When I asked him about his recent success, Ward scoffed. “Last year was a short one so less games!” he said. “Just trying to work hard and find pucks. I was fortunate to get some good bounces.”
Tonight’s goal, plainly, was one of those lucky markers. Columbus goaltender Sergei Bobrovsky went to play the puck behind the net on a Jackets power play, only to pass the puck right to the waiting Ward at the bottom of the far circle.
“I don’t use the word luck — I’m not a big fan of it,” he said when asked about his fortunate tally. “But I got a good bounce I’d say.”
Ward credits his recent success in part to the time Oates has given him on the league’s most lethal power play. The 32-year-old’s hot streak started with a couple of man-advantage tallies in mid-October.
“The power play helps to get some opportunities, get a little confidence,” Ward told me. “That’s what the league’s all about.”
“You get a lot of reps in that area, you feel comfy when you’re playing 5-on-5,” he added of his spot on top unit. “It helps anybody.”
Ward’s streak, it’s worth noting, has been part of a larger period of success for the third line — which Oates jokingly referred to as the first after Tuesday’s game — featuring Jason Chimera and Mikhail Grabovski.

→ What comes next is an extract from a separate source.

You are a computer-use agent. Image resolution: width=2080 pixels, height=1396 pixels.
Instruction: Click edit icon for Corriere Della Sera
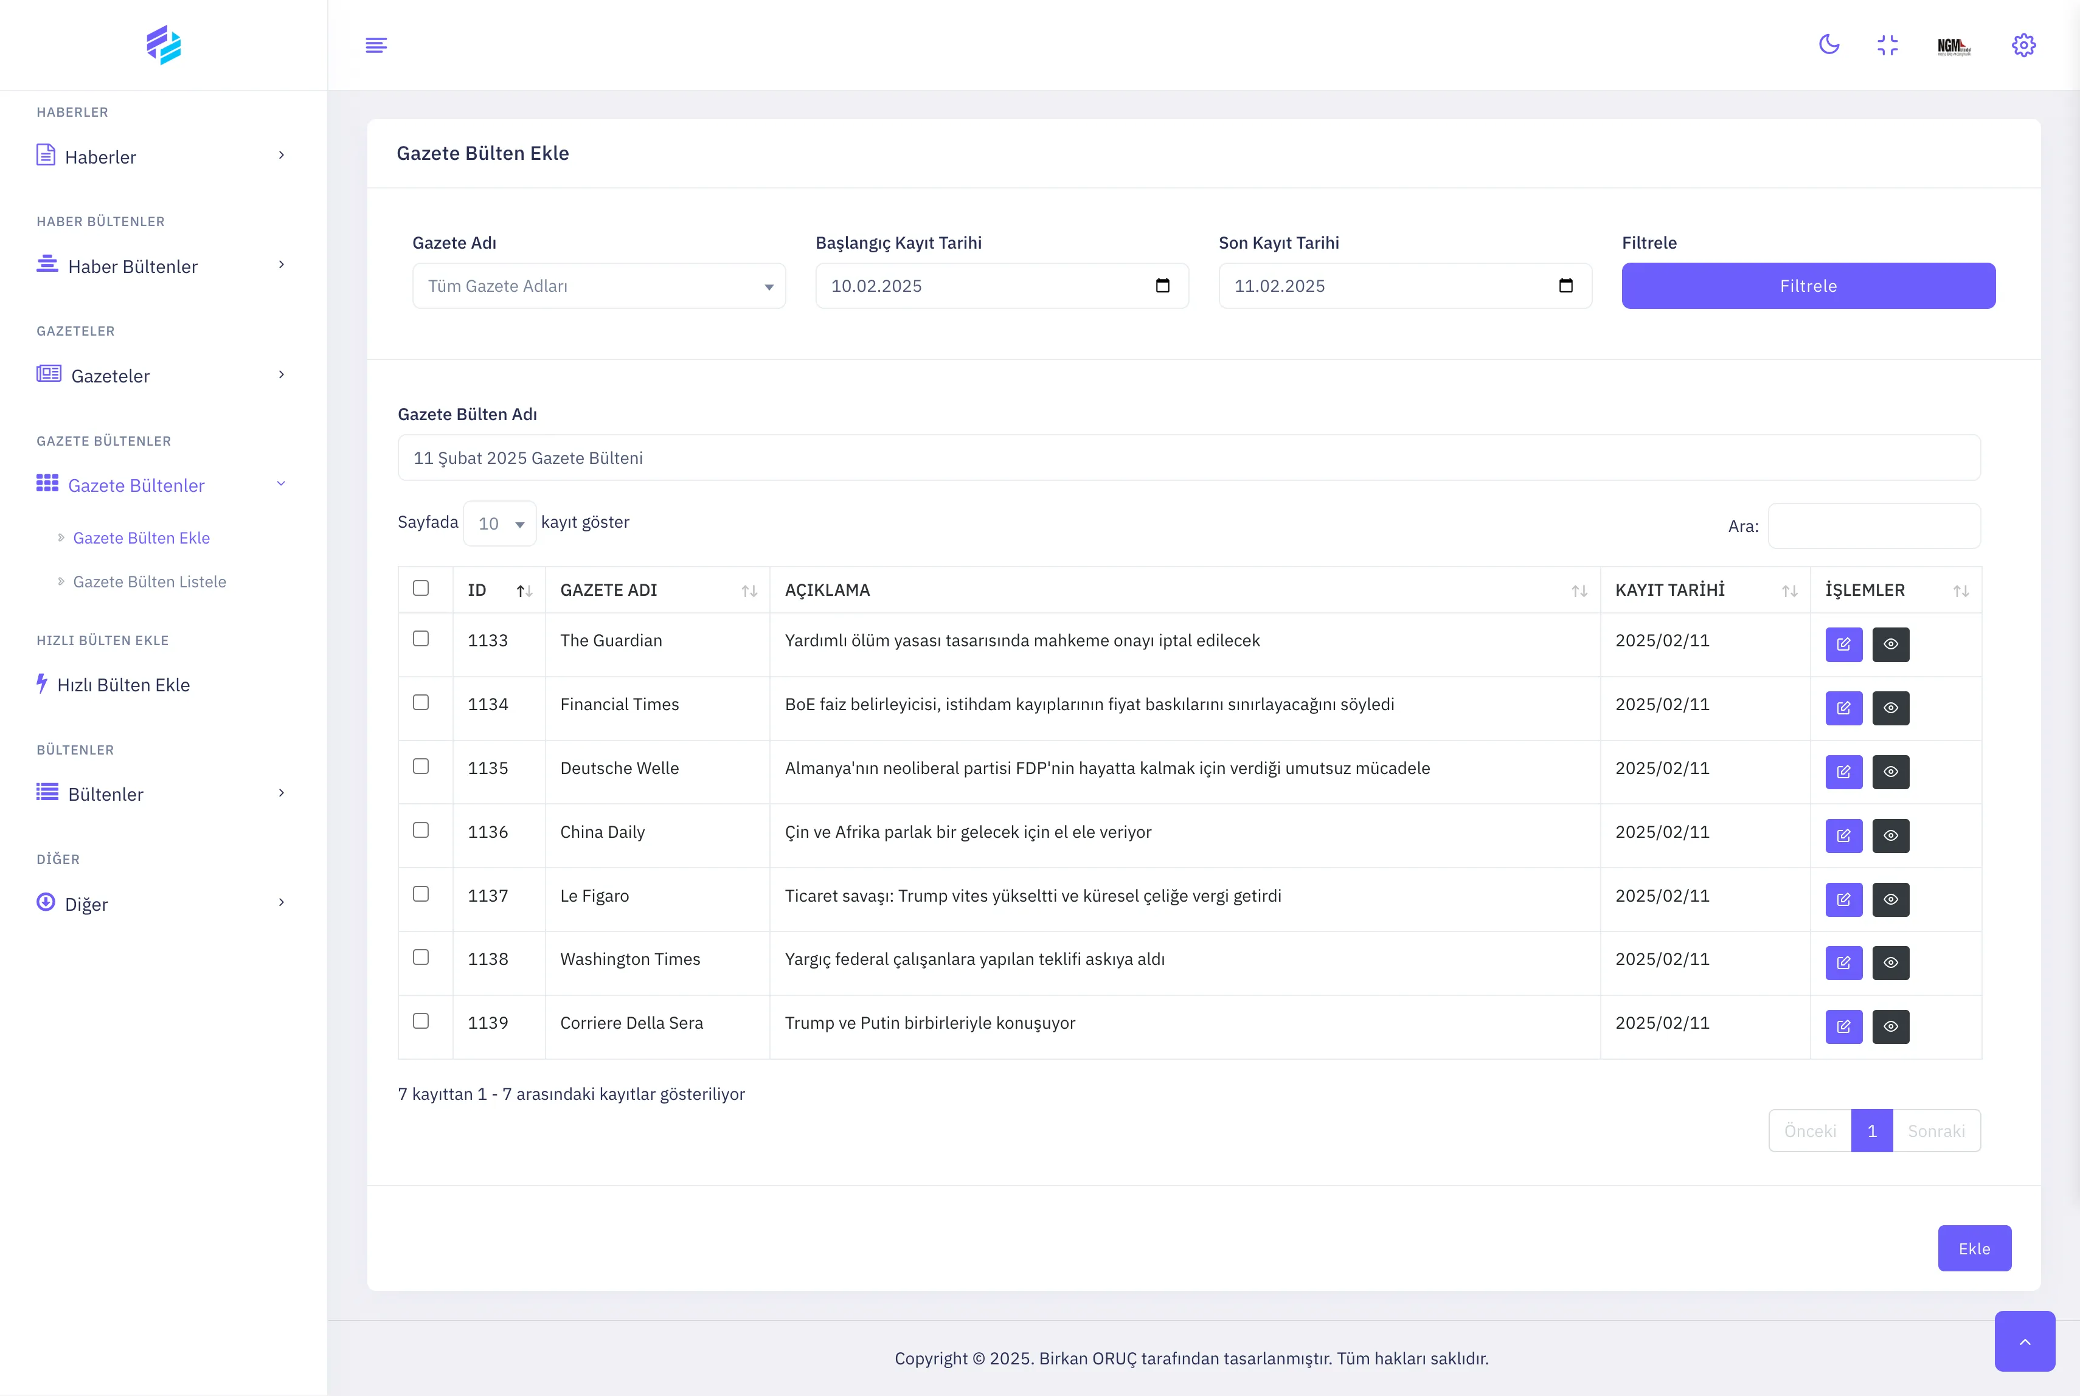point(1843,1027)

Members of that group have 13 goals in since the last week of October — 38 percent of Capitals’ total goal output during that span.
“They’ve been clicking together,” Oates said, singling out Ward and Chimera. “They’re both protecting the puck great and waiting for their buddy. Grabo’s figuring them out and darting in and out. They’re big guys that demand a lot of time in the offensive zone. That wears teams out.”